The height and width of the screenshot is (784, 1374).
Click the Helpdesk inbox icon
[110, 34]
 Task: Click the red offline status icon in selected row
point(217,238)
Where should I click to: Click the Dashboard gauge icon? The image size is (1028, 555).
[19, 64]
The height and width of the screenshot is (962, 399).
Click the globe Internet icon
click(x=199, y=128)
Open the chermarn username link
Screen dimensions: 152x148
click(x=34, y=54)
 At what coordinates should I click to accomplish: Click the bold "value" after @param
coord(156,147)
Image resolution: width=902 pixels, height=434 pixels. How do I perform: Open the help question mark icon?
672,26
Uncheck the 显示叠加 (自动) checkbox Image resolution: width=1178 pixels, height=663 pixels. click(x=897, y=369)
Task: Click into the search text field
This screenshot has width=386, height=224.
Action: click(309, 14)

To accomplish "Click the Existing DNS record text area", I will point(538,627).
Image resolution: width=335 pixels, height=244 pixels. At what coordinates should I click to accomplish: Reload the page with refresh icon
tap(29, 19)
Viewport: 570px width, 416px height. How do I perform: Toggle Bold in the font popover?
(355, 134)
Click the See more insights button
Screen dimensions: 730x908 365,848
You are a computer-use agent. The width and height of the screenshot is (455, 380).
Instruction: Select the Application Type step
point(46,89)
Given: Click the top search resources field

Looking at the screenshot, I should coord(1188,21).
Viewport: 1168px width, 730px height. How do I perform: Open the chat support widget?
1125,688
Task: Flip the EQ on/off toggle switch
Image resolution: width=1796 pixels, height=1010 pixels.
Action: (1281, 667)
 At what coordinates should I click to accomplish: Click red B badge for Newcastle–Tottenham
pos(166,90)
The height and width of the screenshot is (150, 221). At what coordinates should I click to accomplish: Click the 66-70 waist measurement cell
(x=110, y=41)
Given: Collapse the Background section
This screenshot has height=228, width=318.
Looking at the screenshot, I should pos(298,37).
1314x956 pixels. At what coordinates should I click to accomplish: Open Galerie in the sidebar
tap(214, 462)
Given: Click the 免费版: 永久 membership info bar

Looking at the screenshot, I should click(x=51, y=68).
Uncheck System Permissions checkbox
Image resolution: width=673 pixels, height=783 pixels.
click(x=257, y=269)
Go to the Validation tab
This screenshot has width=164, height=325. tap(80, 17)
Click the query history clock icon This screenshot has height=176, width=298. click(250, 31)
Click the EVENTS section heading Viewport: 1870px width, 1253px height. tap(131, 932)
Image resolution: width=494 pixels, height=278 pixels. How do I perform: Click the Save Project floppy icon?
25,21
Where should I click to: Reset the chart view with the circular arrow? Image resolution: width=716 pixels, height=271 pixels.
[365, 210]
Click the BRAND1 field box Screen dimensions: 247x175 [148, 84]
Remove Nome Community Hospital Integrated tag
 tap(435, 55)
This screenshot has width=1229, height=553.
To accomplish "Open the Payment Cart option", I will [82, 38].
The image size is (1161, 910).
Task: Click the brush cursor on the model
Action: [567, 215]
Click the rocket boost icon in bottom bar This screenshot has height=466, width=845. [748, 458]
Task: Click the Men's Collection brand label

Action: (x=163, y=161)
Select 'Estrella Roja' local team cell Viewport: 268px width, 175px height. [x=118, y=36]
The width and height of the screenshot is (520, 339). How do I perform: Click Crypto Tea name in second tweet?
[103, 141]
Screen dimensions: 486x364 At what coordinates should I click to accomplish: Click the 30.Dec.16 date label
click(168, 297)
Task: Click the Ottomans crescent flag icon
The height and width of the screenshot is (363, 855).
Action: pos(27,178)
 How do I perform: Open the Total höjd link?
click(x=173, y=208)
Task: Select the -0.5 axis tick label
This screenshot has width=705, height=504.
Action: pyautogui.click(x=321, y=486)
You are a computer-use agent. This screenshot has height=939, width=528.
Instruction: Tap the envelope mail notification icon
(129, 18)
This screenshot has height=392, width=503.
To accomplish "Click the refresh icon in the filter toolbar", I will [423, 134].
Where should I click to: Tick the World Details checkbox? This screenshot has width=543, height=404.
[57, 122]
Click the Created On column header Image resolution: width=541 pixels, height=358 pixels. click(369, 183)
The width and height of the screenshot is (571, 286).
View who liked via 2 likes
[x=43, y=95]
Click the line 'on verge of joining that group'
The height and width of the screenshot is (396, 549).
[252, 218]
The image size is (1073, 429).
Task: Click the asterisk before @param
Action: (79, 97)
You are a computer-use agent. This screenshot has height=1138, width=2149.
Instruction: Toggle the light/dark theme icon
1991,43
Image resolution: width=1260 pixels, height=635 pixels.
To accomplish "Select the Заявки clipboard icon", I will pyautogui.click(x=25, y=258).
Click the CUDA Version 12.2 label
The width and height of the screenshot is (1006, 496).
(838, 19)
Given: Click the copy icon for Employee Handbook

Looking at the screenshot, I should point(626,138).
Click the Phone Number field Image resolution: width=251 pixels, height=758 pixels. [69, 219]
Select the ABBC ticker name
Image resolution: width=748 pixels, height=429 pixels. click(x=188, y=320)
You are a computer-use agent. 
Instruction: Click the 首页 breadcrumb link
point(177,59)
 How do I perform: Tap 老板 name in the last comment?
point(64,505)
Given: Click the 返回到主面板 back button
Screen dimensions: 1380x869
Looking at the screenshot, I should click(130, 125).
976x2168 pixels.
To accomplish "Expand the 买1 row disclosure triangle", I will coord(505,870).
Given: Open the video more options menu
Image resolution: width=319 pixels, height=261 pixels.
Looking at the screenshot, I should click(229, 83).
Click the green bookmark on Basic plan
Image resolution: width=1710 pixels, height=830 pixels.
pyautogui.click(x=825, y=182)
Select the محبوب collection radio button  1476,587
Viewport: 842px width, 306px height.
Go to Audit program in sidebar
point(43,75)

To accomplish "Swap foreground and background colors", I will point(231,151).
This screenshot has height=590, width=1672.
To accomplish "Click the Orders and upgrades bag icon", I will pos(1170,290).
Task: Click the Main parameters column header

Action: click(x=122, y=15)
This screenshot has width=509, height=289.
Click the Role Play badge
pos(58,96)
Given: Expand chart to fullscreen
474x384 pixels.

*****

Required task: Reproduce all of the material above, swapping every "Viewport" for "Display" and keeping everything else the same.

Solution to this exercise:
The height and width of the screenshot is (784, 1374).
Click the Helpdesk inbox icon
[110, 34]
 Task: Click the red offline status icon in selected row
point(217,238)
Where should I click to: Click the Dashboard gauge icon? The image size is (1028, 555).
[19, 64]
The height and width of the screenshot is (962, 399).
Click the globe Internet icon
click(x=199, y=128)
Open the chermarn username link
Screen dimensions: 152x148
click(x=34, y=54)
 At what coordinates should I click to accomplish: Click the bold "value" after @param
coord(156,147)
Image resolution: width=902 pixels, height=434 pixels. How do I perform: Open the help question mark icon?
672,26
Uncheck the 显示叠加 (自动) checkbox Image resolution: width=1178 pixels, height=663 pixels. click(x=897, y=369)
Task: Click into the search text field
This screenshot has width=386, height=224.
Action: click(309, 14)

To accomplish "Click the Existing DNS record text area", I will point(538,627).
Image resolution: width=335 pixels, height=244 pixels. At what coordinates should I click to accomplish: Reload the page with refresh icon
tap(29, 19)
Display: 570px width, 416px height. How do I perform: Toggle Bold in the font popover?
(355, 134)
Click the See more insights button
Screen dimensions: 730x908 365,848
You are a computer-use agent. The width and height of the screenshot is (455, 380).
Instruction: Select the Application Type step
point(46,89)
Given: Click the top search resources field

Looking at the screenshot, I should coord(1188,21).
Display: 1168px width, 730px height. How do I perform: Open the chat support widget?
1125,688
Task: Flip the EQ on/off toggle switch
Image resolution: width=1796 pixels, height=1010 pixels.
Action: (1281, 667)
 At what coordinates should I click to accomplish: Click red B badge for Newcastle–Tottenham
pos(166,90)
The height and width of the screenshot is (150, 221). At what coordinates should I click to accomplish: Click the 66-70 waist measurement cell
(x=110, y=41)
Given: Collapse the Background section
This screenshot has height=228, width=318.
Looking at the screenshot, I should pos(298,37).
1314x956 pixels. At what coordinates should I click to accomplish: Open Galerie in the sidebar
tap(214, 462)
Given: Click the 免费版: 永久 membership info bar

Looking at the screenshot, I should click(x=51, y=68).
Uncheck System Permissions checkbox
Image resolution: width=673 pixels, height=783 pixels.
click(x=257, y=269)
Go to the Validation tab
This screenshot has width=164, height=325. tap(80, 17)
Click the query history clock icon This screenshot has height=176, width=298. click(250, 31)
Click the EVENTS section heading Display: 1870px width, 1253px height. tap(131, 932)
Image resolution: width=494 pixels, height=278 pixels. How do I perform: Click the Save Project floppy icon?
25,21
Where should I click to: Reset the chart view with the circular arrow? Image resolution: width=716 pixels, height=271 pixels.
[365, 210]
Click the BRAND1 field box Screen dimensions: 247x175 [148, 84]
Remove Nome Community Hospital Integrated tag
 tap(435, 55)
This screenshot has width=1229, height=553.
To accomplish "Open the Payment Cart option", I will [82, 38].
The image size is (1161, 910).
Task: Click the brush cursor on the model
Action: [567, 215]
Click the rocket boost icon in bottom bar This screenshot has height=466, width=845. [748, 458]
Task: Click the Men's Collection brand label

Action: (x=163, y=161)
Select 'Estrella Roja' local team cell Display: 268px width, 175px height. [x=118, y=36]
The width and height of the screenshot is (520, 339). How do I perform: Click Crypto Tea name in second tweet?
[103, 141]
Screen dimensions: 486x364 At what coordinates should I click to accomplish: Click the 30.Dec.16 date label
click(168, 297)
Task: Click the Ottomans crescent flag icon
The height and width of the screenshot is (363, 855).
Action: pos(27,178)
 How do I perform: Open the Total höjd link?
click(x=173, y=208)
Task: Select the -0.5 axis tick label
This screenshot has width=705, height=504.
Action: pyautogui.click(x=321, y=486)
You are a computer-use agent. This screenshot has height=939, width=528.
Instruction: Tap the envelope mail notification icon
(129, 18)
This screenshot has height=392, width=503.
To accomplish "Click the refresh icon in the filter toolbar", I will [423, 134].
Where should I click to: Tick the World Details checkbox? This screenshot has width=543, height=404.
[57, 122]
Click the Created On column header Image resolution: width=541 pixels, height=358 pixels. click(369, 183)
The width and height of the screenshot is (571, 286).
View who liked via 2 likes
[x=43, y=95]
Click the line 'on verge of joining that group'
The height and width of the screenshot is (396, 549).
[252, 218]
The image size is (1073, 429).
Task: Click the asterisk before @param
Action: (79, 97)
You are a computer-use agent. This screenshot has height=1138, width=2149.
Instruction: Toggle the light/dark theme icon
1991,43
Image resolution: width=1260 pixels, height=635 pixels.
To accomplish "Select the Заявки clipboard icon", I will pyautogui.click(x=25, y=258).
Click the CUDA Version 12.2 label
The width and height of the screenshot is (1006, 496).
(838, 19)
Given: Click the copy icon for Employee Handbook

Looking at the screenshot, I should point(626,138).
Click the Phone Number field Image resolution: width=251 pixels, height=758 pixels. [69, 219]
Select the ABBC ticker name
Image resolution: width=748 pixels, height=429 pixels. click(x=188, y=320)
You are a computer-use agent. 
Instruction: Click the 首页 breadcrumb link
point(177,59)
 How do I perform: Tap 老板 name in the last comment?
point(64,505)
Given: Click the 返回到主面板 back button
Screen dimensions: 1380x869
Looking at the screenshot, I should click(130, 125).
976x2168 pixels.
To accomplish "Expand the 买1 row disclosure triangle", I will coord(505,870).
Given: Open the video more options menu
Image resolution: width=319 pixels, height=261 pixels.
Looking at the screenshot, I should click(229, 83).
Click the green bookmark on Basic plan
Image resolution: width=1710 pixels, height=830 pixels.
pyautogui.click(x=825, y=182)
Select the محبوب collection radio button  1476,587
Display: 842px width, 306px height.
Go to Audit program in sidebar
point(43,75)

To accomplish "Swap foreground and background colors", I will point(231,151).
This screenshot has height=590, width=1672.
To accomplish "Click the Orders and upgrades bag icon", I will pos(1170,290).
Task: Click the Main parameters column header

Action: click(x=122, y=15)
This screenshot has width=509, height=289.
Click the Role Play badge
pos(58,96)
Given: Expand chart to fullscreen
474x384 pixels.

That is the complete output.